### Assignment
Return each line of the records below in which the string "will" turns up.

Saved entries
┄┄┄┄┄┄┄┄┄┄
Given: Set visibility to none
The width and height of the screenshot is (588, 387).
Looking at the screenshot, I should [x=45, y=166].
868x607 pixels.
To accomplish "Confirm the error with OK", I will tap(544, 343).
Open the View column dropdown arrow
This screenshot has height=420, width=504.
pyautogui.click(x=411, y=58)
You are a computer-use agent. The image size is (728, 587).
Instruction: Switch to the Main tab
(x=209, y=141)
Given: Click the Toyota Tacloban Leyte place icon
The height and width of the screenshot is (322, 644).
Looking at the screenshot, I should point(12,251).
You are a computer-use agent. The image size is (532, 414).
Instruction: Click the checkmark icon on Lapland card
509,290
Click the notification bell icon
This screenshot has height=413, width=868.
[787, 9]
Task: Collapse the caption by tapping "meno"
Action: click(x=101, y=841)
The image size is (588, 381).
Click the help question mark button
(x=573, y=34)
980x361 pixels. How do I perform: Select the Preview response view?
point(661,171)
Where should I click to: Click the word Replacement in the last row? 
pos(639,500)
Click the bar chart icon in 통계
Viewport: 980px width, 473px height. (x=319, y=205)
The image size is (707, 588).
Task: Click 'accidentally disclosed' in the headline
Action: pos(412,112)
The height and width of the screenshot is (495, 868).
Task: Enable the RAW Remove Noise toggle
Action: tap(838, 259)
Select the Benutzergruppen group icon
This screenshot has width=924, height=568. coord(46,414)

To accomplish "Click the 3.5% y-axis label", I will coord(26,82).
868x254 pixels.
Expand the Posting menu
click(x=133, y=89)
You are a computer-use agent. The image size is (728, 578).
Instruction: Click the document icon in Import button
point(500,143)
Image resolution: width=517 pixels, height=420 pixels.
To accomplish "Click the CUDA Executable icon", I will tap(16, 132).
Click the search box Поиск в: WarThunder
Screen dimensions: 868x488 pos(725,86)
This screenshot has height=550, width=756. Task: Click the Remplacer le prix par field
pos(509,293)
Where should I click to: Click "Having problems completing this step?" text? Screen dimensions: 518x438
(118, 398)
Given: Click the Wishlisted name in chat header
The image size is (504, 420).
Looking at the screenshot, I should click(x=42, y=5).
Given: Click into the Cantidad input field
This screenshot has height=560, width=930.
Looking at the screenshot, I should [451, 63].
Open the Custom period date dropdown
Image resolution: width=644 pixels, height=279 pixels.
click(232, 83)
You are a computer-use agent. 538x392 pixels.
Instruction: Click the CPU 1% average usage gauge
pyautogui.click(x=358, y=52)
┄┄┄┄┄┄┄┄┄┄
### Problem solution
To accomplish "Confirm the error with OK", I will tap(544, 343).
To accomplish "Click the 3.5% y-axis label", I will coord(26,82).
To accomplish "Click the CUDA Executable icon", I will tap(16, 132).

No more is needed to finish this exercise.